What is needed
Let your answer be the line containing "Click the lightning icon on the 自動 option" and every line below it to the end of the records, copied exactly.

↓↓↓

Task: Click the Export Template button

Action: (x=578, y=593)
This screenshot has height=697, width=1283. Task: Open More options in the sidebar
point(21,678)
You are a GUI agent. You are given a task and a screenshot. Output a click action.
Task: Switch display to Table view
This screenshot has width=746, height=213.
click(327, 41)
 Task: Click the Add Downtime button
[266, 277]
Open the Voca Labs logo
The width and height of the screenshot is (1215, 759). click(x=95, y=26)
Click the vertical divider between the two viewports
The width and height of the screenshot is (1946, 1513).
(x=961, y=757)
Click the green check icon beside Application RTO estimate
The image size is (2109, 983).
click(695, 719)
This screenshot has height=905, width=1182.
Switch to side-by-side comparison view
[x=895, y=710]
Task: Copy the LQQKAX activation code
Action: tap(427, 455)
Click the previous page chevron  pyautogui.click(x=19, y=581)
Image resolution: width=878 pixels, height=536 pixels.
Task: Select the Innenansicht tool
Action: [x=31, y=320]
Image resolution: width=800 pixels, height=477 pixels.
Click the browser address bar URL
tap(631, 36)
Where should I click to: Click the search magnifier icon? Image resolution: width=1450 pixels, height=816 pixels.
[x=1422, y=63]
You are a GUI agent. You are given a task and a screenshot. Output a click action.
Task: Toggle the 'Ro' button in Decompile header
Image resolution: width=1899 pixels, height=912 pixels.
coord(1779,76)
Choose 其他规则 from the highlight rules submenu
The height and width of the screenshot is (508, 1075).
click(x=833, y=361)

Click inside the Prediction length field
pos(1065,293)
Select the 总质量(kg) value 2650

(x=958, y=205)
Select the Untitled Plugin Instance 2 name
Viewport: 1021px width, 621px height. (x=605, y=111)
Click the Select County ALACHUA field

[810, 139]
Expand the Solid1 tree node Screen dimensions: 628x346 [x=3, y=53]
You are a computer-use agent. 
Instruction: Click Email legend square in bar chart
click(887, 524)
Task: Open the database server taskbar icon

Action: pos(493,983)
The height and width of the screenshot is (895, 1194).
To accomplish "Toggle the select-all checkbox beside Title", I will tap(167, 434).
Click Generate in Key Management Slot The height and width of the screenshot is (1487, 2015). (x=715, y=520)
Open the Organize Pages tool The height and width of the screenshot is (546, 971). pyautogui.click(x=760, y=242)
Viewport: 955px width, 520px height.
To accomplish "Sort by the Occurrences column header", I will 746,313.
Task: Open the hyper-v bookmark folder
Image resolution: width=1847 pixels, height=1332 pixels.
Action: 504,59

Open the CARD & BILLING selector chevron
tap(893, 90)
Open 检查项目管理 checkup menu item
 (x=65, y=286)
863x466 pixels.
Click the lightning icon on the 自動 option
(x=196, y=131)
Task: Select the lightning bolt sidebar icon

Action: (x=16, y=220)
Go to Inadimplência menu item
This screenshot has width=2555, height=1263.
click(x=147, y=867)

↑↑↑

Output below
Click the lightning icon on the 自動 option
(x=196, y=131)
Task: Select the lightning bolt sidebar icon

Action: (x=16, y=220)
Go to Inadimplência menu item
This screenshot has width=2555, height=1263.
click(x=147, y=867)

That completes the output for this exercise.